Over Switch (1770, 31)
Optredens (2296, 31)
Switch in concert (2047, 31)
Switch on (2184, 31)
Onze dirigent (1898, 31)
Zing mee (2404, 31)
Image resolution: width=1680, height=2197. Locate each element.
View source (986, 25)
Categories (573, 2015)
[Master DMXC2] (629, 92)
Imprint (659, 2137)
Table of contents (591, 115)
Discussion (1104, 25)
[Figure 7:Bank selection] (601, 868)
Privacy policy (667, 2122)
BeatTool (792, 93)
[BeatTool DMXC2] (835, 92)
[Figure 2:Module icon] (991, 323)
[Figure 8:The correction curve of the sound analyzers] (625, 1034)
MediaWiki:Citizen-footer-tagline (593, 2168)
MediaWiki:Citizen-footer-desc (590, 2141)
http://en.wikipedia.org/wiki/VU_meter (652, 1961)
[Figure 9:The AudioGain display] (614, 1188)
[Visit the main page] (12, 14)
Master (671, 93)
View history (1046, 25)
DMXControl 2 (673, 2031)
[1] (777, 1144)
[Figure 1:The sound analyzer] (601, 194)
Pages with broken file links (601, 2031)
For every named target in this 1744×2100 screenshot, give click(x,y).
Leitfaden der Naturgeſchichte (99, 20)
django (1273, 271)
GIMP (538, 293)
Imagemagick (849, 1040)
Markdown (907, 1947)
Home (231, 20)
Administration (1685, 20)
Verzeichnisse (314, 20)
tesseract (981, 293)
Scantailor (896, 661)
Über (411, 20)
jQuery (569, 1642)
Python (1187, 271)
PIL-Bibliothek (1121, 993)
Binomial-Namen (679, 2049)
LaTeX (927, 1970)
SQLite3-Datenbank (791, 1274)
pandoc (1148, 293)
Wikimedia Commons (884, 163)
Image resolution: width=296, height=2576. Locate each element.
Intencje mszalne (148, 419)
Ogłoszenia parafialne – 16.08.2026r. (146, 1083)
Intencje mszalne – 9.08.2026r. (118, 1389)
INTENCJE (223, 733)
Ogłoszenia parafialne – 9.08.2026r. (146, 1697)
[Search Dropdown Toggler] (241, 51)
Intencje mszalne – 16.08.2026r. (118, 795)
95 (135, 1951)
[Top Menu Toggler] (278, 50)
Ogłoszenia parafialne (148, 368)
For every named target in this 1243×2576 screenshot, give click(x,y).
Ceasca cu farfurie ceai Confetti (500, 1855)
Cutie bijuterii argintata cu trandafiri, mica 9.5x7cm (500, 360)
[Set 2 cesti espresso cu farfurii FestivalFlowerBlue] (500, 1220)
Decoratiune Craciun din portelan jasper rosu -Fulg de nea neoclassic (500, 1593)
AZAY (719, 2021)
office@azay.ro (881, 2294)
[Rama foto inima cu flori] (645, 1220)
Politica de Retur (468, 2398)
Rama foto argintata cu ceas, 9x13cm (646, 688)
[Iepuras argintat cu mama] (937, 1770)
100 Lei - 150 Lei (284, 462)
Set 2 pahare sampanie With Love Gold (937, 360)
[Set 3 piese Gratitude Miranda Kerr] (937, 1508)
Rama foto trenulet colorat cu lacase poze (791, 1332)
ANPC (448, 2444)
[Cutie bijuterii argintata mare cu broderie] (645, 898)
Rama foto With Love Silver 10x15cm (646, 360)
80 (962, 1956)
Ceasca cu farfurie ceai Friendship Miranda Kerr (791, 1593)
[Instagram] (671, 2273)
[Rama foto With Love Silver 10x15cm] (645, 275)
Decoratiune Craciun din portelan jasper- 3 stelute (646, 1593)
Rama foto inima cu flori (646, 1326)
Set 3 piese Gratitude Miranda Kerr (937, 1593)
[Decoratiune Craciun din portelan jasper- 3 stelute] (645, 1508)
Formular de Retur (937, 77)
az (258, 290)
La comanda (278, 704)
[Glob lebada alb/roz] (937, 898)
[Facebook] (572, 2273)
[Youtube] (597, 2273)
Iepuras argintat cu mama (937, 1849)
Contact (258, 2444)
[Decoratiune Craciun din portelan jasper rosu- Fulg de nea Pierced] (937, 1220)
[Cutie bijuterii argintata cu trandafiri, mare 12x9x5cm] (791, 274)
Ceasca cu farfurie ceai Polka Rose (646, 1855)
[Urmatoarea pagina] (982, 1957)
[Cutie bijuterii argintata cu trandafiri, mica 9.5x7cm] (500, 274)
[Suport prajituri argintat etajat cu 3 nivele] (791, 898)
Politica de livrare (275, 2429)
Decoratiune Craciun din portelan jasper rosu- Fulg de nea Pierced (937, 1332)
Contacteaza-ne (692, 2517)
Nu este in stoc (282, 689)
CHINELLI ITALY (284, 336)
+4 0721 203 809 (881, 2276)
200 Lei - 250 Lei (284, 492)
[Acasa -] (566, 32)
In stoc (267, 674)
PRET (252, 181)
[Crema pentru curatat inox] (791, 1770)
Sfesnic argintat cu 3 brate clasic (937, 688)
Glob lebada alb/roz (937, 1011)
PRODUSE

- Required action
Please copy out each line of the material that contains the string "mszalne".

- The completed task
Intencje mszalne (148, 419)
Intencje mszalne – 9.08.2026r. (118, 1389)
Intencje mszalne – 16.08.2026r. (118, 795)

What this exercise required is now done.